**Goal of the exercise**
From the entries below, reproduce exactly the line containing "Given: Select the", the line containing "The height and width of the screenshot is (1316, 912).", and every line in between, with nothing added.

**Stored records**
<<<<

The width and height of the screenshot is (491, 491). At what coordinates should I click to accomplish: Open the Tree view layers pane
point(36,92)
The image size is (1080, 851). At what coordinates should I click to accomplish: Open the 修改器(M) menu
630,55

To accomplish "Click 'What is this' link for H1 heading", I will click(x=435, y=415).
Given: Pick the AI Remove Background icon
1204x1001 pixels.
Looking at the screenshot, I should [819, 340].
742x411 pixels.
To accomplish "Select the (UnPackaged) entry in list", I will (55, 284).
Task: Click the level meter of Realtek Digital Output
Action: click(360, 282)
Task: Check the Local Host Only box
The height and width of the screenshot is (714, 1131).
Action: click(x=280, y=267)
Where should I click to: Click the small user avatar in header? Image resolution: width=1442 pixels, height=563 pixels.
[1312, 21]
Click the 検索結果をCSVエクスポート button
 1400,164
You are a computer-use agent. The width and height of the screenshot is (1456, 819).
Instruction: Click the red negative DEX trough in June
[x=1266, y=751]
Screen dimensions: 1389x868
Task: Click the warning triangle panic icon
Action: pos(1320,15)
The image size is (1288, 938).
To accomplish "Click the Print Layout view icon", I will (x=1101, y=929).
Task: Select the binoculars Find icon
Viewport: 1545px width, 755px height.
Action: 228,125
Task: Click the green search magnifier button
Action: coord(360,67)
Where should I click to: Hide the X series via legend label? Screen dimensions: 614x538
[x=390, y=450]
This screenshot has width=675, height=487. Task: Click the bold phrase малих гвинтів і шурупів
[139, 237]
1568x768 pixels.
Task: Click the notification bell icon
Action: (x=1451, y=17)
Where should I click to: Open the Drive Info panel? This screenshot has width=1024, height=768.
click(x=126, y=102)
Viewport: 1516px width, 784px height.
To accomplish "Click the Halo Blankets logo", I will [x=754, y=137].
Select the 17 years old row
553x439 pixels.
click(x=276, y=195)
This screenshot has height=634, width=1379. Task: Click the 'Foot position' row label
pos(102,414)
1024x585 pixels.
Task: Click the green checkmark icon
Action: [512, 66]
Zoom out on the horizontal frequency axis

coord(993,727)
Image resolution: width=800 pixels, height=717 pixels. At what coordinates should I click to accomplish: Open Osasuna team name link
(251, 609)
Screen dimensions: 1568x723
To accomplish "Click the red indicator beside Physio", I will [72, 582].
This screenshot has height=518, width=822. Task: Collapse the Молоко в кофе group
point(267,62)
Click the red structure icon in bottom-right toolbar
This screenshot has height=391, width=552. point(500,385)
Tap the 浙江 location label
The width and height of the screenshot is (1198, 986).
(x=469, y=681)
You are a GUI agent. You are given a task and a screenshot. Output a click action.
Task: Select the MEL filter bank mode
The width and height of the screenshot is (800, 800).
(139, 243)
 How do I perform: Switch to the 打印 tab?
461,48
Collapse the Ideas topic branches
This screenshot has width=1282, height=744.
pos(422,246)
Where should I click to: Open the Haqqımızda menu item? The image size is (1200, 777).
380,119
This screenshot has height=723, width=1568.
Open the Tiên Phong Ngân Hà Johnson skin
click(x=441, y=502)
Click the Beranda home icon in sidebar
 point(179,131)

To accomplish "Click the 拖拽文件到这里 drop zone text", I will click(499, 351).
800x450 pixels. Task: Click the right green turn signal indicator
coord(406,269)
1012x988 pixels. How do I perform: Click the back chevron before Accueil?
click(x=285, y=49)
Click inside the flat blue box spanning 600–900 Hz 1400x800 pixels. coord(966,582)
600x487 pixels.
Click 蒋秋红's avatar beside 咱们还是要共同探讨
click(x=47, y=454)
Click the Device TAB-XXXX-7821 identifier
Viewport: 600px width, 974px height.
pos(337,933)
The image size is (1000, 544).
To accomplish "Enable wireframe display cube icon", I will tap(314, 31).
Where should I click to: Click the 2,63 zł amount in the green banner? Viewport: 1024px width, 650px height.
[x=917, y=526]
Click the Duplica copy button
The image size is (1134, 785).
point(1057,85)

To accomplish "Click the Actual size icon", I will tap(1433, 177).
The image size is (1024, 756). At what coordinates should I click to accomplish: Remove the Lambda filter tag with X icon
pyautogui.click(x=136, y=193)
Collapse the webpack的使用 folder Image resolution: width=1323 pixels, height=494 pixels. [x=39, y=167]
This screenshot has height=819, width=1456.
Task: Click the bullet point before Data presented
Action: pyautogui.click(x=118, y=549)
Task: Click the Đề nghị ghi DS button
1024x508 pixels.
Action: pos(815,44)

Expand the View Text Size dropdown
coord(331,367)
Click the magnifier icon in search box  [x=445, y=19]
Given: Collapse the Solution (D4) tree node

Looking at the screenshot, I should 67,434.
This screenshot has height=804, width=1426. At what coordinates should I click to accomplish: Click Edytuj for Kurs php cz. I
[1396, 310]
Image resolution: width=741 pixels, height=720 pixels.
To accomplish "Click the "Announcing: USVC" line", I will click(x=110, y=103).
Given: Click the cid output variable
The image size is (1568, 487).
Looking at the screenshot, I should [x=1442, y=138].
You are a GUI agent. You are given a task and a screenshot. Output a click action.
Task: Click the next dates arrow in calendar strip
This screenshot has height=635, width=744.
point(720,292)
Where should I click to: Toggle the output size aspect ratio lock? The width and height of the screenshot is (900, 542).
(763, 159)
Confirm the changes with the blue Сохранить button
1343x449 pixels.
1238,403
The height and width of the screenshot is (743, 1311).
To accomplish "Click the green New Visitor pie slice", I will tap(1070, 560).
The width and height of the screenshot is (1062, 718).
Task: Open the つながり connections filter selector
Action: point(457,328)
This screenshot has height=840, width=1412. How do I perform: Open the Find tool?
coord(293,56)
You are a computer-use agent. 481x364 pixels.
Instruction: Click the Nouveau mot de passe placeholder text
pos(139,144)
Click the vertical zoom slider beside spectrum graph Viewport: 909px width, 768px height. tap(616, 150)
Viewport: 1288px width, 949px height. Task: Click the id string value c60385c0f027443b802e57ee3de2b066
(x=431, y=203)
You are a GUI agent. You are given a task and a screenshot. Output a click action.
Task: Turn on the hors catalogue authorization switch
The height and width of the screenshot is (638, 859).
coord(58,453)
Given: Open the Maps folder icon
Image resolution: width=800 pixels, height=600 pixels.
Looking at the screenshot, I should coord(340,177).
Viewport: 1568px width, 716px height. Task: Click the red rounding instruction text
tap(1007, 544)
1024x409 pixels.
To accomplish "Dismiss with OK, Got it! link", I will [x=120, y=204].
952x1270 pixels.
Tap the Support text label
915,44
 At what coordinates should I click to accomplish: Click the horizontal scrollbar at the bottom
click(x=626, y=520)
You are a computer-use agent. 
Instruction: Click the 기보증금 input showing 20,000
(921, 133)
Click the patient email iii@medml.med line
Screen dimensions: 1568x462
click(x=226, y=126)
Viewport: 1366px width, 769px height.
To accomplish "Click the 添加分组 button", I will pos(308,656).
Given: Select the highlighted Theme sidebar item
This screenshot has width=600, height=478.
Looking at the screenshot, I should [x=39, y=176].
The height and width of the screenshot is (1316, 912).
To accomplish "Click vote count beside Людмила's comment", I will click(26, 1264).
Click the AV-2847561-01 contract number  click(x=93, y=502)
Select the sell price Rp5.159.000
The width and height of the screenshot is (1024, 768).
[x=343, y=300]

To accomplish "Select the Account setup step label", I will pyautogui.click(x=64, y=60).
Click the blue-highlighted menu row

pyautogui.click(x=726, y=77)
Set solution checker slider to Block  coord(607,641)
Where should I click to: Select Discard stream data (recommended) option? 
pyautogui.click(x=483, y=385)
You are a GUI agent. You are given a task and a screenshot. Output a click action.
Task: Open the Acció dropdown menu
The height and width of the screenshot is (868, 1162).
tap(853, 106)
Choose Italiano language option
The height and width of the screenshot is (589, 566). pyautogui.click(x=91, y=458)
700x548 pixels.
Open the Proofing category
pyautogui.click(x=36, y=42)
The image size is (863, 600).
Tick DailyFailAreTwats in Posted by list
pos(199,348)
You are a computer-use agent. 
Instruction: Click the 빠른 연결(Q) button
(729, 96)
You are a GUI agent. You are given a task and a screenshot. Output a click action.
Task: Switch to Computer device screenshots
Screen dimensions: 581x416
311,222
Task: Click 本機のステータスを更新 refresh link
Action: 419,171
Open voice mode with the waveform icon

>>>>

**Answer box**
Given: Select the highlighted Theme sidebar item
This screenshot has width=600, height=478.
Looking at the screenshot, I should [x=39, y=176].
The height and width of the screenshot is (1316, 912).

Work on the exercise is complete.